Amber Burton and Paolo Confino at Fortune opine, "HR might not be able to detect a résumé written by ChatGPT. That could be a problem."
It could be, and it was a problem for Career Coach Mandy precisely because she was hiring a résumé writer. She already has ChatGPT available to her and doesn't need someone who can use that skill set. But it's probably not a problem for the rest of you.
Résumés and cover letters are written by people other than the candidate all the time. Heck, I make money helping people craft these things. While my bank account tells me I should have people stay away from ChatGPT, my desire to truly help people tells me to send them right over.
If a candidate presents a résumé or cover letter that truly doesn't represent what they did, it doesn't matter who wrote it--themselves, a paid writer, their mother, or a bot. If it does represent what they did--and the job isn't for a résumé writer--it doesn't matter who wrote it.
Résumés and cover letters are marketing documents. You hire people to do your documents all the time.
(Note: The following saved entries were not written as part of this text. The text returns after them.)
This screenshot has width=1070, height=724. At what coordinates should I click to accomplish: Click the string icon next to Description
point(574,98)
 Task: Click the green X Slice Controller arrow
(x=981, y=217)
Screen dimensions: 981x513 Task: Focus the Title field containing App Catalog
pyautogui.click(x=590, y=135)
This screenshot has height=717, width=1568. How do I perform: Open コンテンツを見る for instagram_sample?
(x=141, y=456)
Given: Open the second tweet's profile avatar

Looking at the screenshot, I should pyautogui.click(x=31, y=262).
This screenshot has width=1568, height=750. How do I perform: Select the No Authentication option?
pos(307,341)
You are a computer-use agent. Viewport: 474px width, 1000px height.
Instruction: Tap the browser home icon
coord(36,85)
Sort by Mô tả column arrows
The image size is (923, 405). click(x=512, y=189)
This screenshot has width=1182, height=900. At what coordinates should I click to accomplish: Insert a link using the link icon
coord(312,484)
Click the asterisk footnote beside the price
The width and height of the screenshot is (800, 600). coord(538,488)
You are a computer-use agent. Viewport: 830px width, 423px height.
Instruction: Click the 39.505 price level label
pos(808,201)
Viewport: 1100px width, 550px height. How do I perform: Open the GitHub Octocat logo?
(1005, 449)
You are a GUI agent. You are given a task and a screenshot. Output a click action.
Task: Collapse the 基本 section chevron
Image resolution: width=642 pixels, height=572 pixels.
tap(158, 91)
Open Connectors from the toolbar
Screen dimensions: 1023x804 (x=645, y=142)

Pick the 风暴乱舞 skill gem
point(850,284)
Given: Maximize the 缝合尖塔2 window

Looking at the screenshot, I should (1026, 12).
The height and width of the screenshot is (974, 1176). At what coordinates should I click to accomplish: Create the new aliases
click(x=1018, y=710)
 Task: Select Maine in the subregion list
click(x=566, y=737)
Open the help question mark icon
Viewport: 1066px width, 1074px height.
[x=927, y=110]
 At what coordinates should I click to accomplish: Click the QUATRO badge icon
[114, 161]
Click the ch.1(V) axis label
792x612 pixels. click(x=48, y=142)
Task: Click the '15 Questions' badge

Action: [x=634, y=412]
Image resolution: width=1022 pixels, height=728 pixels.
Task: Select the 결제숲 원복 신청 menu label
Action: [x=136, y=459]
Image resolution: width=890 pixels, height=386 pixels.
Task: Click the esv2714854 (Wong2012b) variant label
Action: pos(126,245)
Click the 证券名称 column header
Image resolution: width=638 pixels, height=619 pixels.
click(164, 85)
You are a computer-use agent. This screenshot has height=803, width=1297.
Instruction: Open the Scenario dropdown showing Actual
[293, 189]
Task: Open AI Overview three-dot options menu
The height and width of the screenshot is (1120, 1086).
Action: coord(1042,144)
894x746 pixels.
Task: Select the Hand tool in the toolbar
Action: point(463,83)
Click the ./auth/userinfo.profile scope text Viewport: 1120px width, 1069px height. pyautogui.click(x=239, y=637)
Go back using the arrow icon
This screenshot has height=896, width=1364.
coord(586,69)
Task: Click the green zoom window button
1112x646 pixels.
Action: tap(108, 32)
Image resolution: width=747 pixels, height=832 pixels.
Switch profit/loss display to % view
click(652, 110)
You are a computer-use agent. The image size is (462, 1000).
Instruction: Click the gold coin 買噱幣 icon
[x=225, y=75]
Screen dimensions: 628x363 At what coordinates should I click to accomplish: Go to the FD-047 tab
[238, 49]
This should be no different.
I fed ChatGPT a job description for a full stack developer and asked it to write a fake résumé based on that description. This is what it returned:
It continued to add education and such. It's clearly not ready for submission. First, you need to eliminate the objective: it's not 1997 anymore.
Second, it just lists software and tasks with no details that make them seem real. And because it includes absolutely everything in the job description, it immediately seems suspect.
But what this does do is help someone figure out what to put in a résumé. You can use it as an outline to give you ideas. It's a starting point, not a perfected document.
In a job interview, the hiring manager would ask for details and successes. The hiring manager would rapidly figure out the person was lying about their knowledge, skills, and abilities in an interview.
You don't have to let the job-seekers have all the fun. If you're writing a job description from scratch, give AI a try to get an outline. Then adjust it to what you need. Use it to streamline your own processes so you can focus on things that add value.
We know ChatGPT is biased. This is not a surprise. AI isn't actually intelligent or somehow above human flaws. It simply magnifies the flaws in the input. So be careful. Double-check that the information it gives you is accurate.
Remember, it's a tool. It's not a polished product. But don't be scared of candidates or hiring managers who use it to make job-hunting a little bit easier. We all should use whatever tools are at our disposal, and this one (right now) is free.